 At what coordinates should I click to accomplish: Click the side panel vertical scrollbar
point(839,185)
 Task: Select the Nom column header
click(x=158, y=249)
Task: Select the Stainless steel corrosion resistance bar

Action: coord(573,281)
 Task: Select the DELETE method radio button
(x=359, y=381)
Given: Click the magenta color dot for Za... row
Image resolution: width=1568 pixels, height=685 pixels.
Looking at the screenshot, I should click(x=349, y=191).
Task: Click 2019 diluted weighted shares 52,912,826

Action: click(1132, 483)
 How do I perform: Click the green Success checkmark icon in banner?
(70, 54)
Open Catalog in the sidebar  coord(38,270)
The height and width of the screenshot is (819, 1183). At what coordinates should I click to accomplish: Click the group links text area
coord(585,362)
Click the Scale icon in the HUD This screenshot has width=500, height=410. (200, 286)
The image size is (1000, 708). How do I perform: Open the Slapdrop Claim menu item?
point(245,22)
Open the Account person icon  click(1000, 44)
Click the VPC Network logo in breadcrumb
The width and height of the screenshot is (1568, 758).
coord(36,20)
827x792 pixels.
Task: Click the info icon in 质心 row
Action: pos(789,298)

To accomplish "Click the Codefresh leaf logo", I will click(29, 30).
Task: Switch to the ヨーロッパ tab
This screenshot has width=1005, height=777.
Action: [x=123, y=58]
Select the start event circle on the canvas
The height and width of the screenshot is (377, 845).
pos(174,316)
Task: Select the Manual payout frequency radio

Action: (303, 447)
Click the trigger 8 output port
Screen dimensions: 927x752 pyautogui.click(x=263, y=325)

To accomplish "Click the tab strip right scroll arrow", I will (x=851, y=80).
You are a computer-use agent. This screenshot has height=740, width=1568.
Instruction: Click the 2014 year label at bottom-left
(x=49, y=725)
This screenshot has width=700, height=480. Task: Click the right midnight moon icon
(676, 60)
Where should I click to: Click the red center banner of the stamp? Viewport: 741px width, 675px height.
______
__Try it__: Transcribe the whole listing above, keeping each line exactly as written.

__Response for this exercise__:
 At what coordinates should I click to accomplish: Click the side panel vertical scrollbar
point(839,185)
 Task: Select the Nom column header
click(x=158, y=249)
Task: Select the Stainless steel corrosion resistance bar

Action: coord(573,281)
 Task: Select the DELETE method radio button
(x=359, y=381)
Given: Click the magenta color dot for Za... row
Image resolution: width=1568 pixels, height=685 pixels.
Looking at the screenshot, I should click(x=349, y=191).
Task: Click 2019 diluted weighted shares 52,912,826

Action: click(1132, 483)
 How do I perform: Click the green Success checkmark icon in banner?
(70, 54)
Open Catalog in the sidebar  coord(38,270)
The height and width of the screenshot is (819, 1183). At what coordinates should I click to accomplish: Click the group links text area
coord(585,362)
Click the Scale icon in the HUD This screenshot has width=500, height=410. (200, 286)
The image size is (1000, 708). How do I perform: Open the Slapdrop Claim menu item?
point(245,22)
Open the Account person icon  click(1000, 44)
Click the VPC Network logo in breadcrumb
The width and height of the screenshot is (1568, 758).
coord(36,20)
827x792 pixels.
Task: Click the info icon in 质心 row
Action: pos(789,298)

To accomplish "Click the Codefresh leaf logo", I will click(29, 30).
Task: Switch to the ヨーロッパ tab
This screenshot has width=1005, height=777.
Action: [x=123, y=58]
Select the start event circle on the canvas
The height and width of the screenshot is (377, 845).
pos(174,316)
Task: Select the Manual payout frequency radio

Action: (303, 447)
Click the trigger 8 output port
Screen dimensions: 927x752 pyautogui.click(x=263, y=325)

To accomplish "Click the tab strip right scroll arrow", I will (x=851, y=80).
You are a computer-use agent. This screenshot has height=740, width=1568.
Instruction: Click the 2014 year label at bottom-left
(x=49, y=725)
This screenshot has width=700, height=480. Task: Click the right midnight moon icon
(676, 60)
Where should I click to: Click the red center banner of the stamp? Viewport: 741px width, 675px height.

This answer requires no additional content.